> **Work order**:
Locate "Viewport: 928px width, 565px height." in the records below, then copy its line and every following line exactly, without the pictures.
━━━━━━━━━━━━━━━━━━━━
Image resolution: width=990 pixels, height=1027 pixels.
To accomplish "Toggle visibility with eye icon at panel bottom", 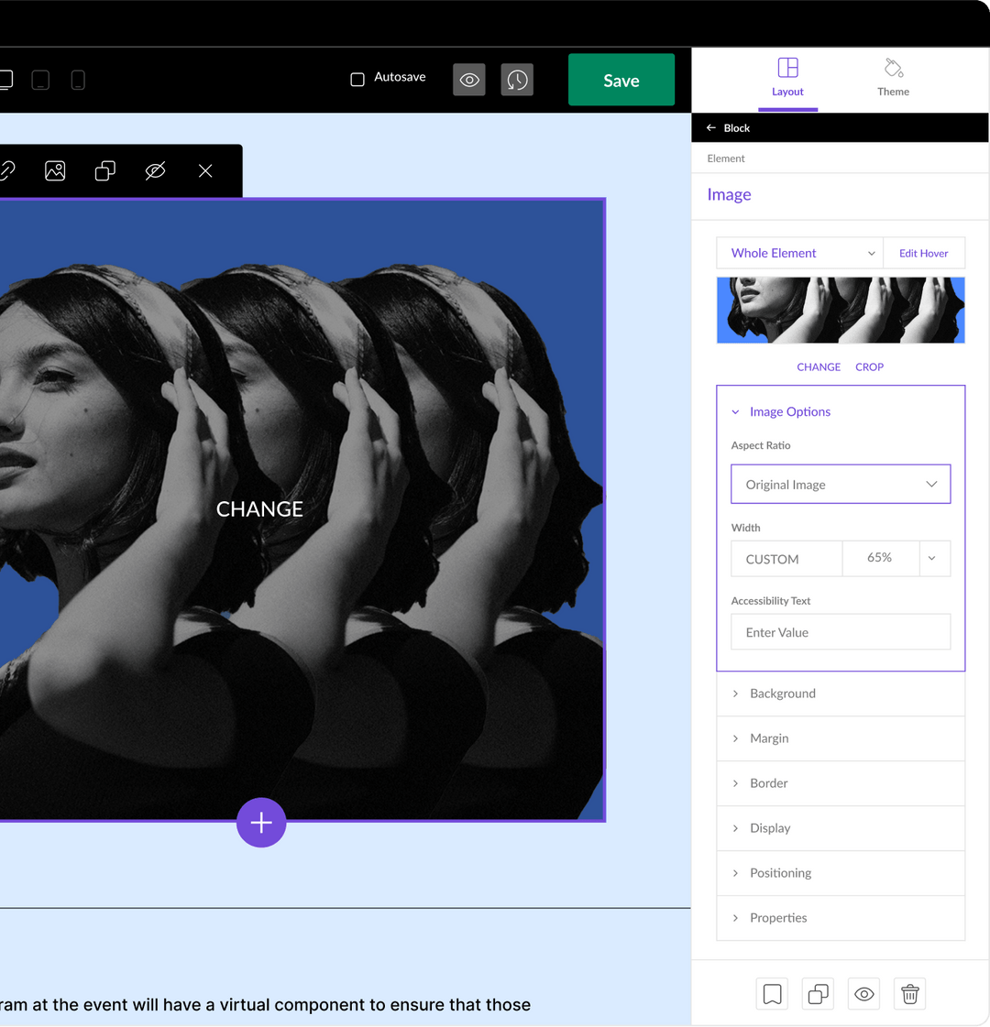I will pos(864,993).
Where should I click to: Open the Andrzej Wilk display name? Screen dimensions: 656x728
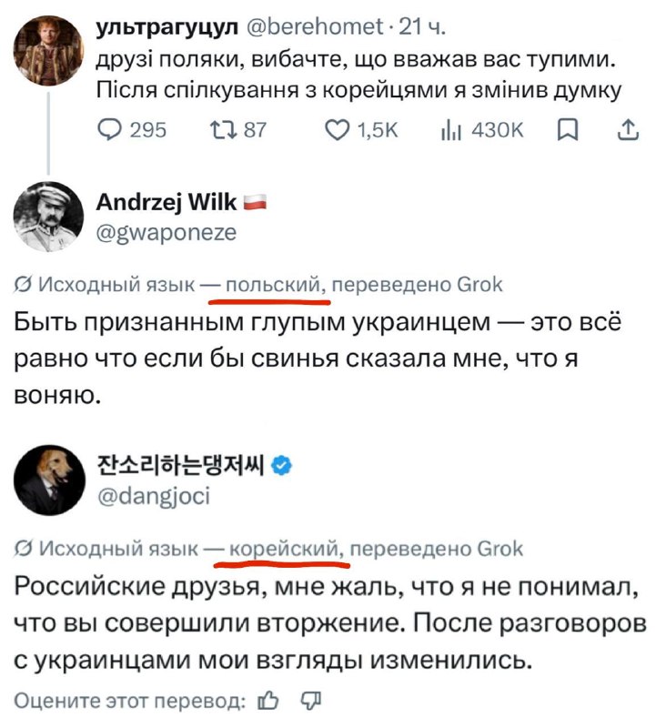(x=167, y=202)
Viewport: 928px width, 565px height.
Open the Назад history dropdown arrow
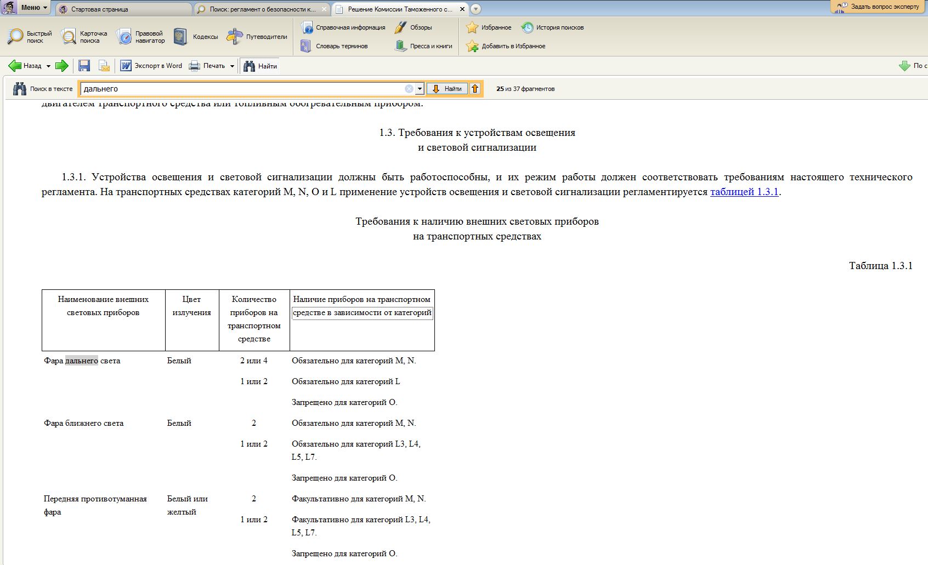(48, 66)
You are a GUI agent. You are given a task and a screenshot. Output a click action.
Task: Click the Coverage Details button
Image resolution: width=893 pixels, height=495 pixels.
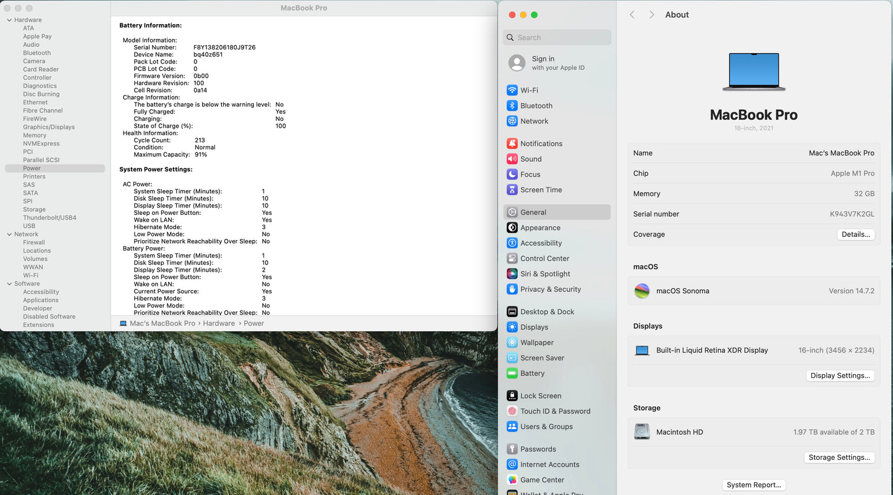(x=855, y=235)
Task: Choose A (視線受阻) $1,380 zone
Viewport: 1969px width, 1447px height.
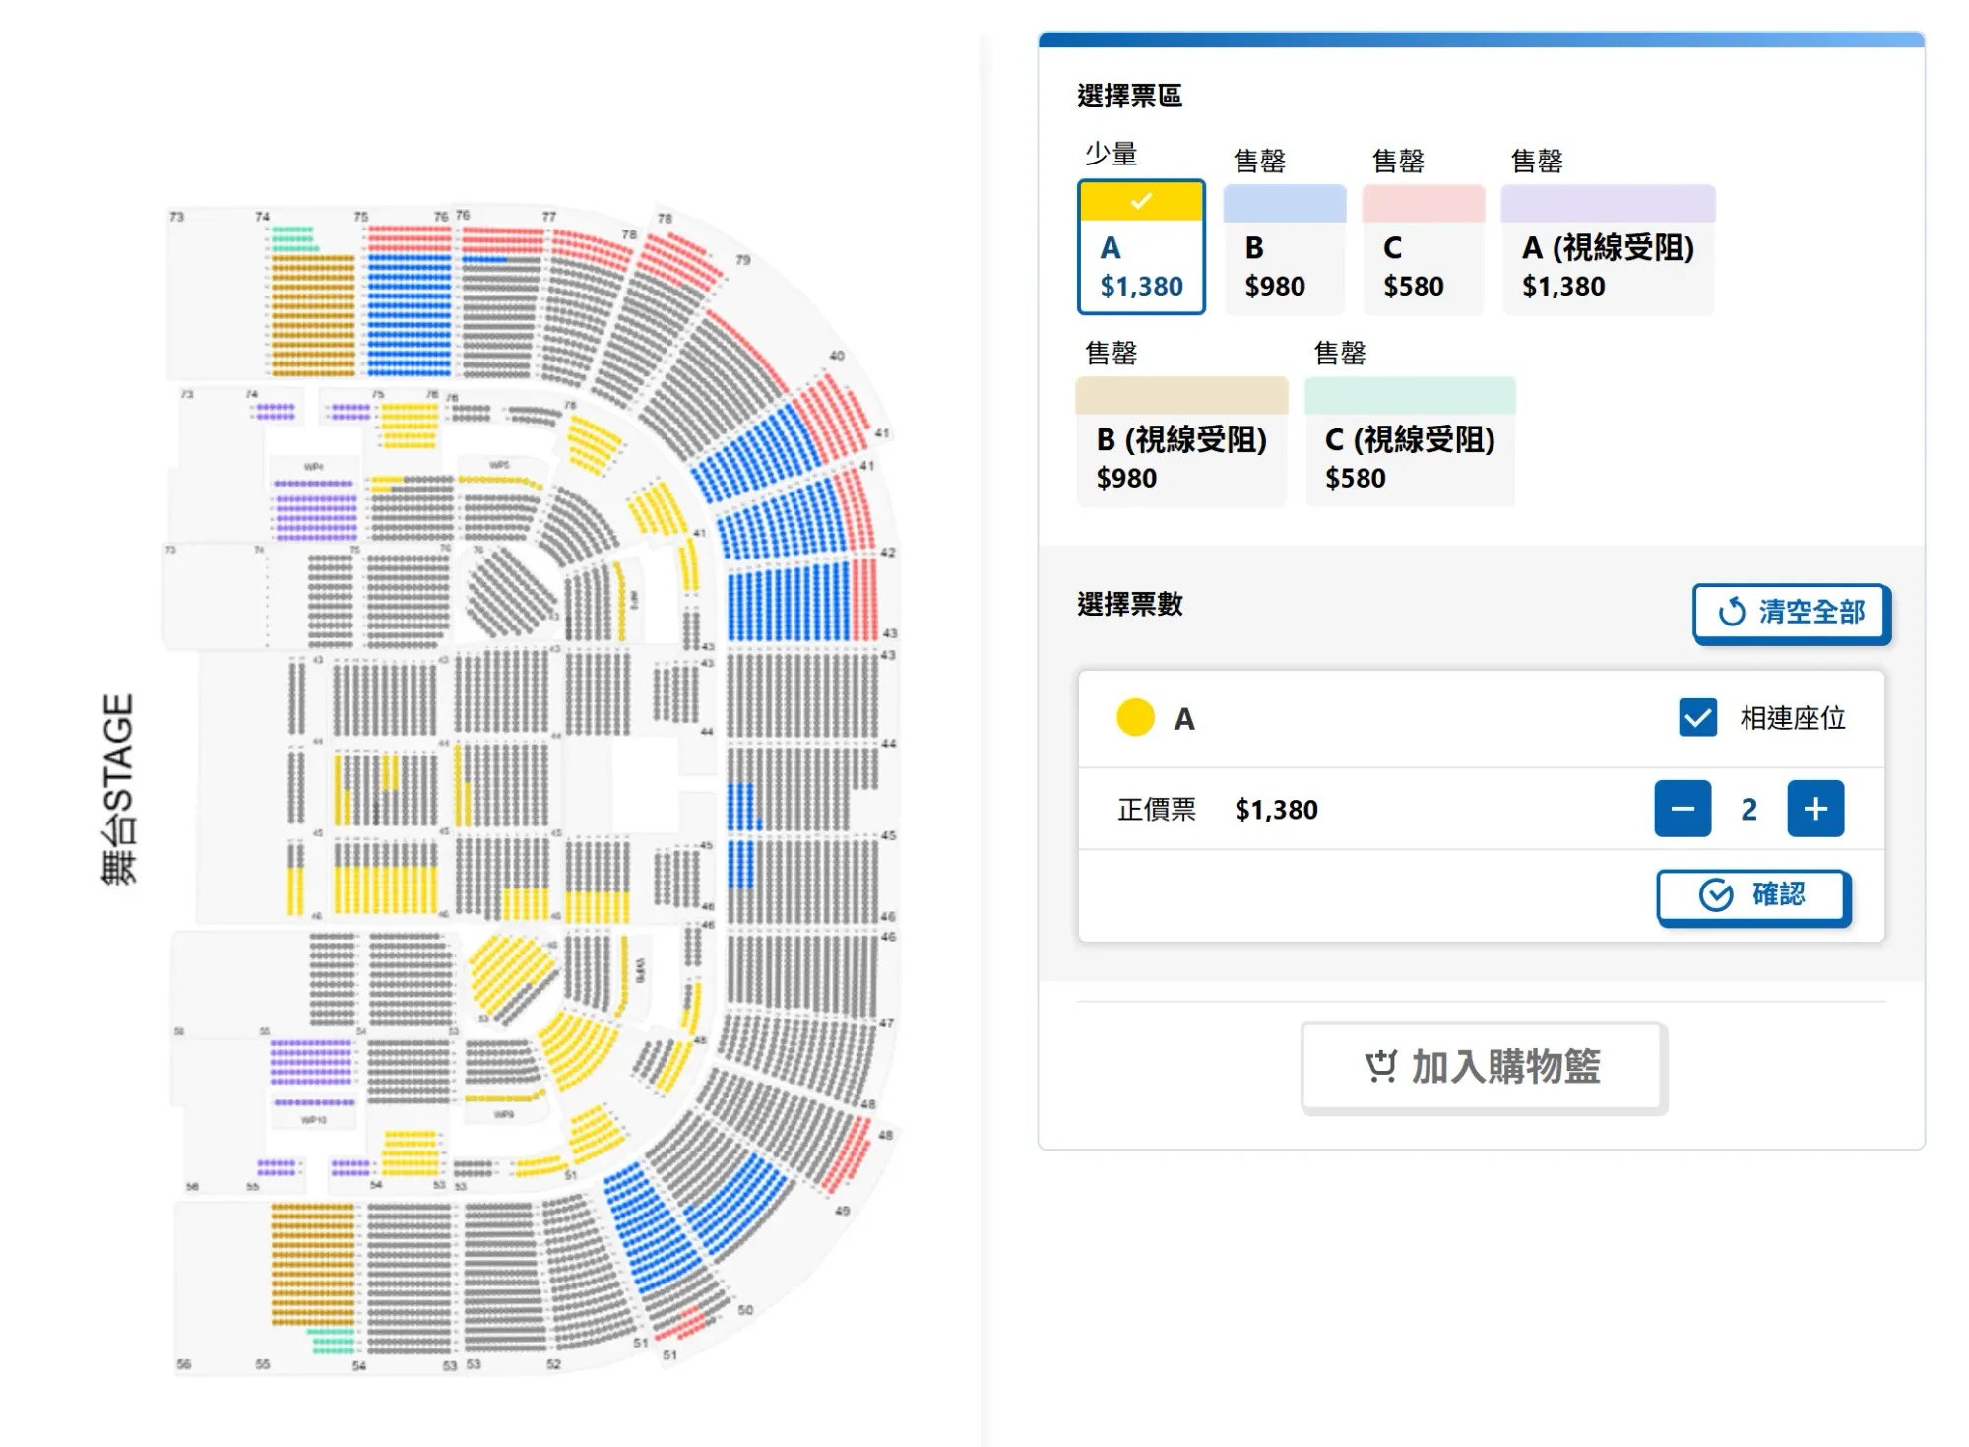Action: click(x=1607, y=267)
━━━━━━━━━━━━━━━━━━━━
> **Exercise answer**:
Viewport: 928px width, 565px height.
Open the Назад history dropdown arrow
(48, 66)
You are a GUI agent. You are given a task and a screenshot. Output a click action.
Task: Click the Coverage Details button
Image resolution: width=893 pixels, height=495 pixels.
(x=855, y=235)
Task: Choose A (視線受阻) $1,380 zone
Viewport: 1969px width, 1447px height.
Action: click(x=1607, y=267)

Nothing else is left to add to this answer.